> Problem requirements
Please count the lines in the listing below that contain the string "Click", treating uppercase and lowercase as different. Reply with the number alone.

> Material provided
^^^^^^^^
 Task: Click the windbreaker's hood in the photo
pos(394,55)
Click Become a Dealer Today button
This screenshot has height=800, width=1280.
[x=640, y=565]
^^^^^^^^
> Exercise output
2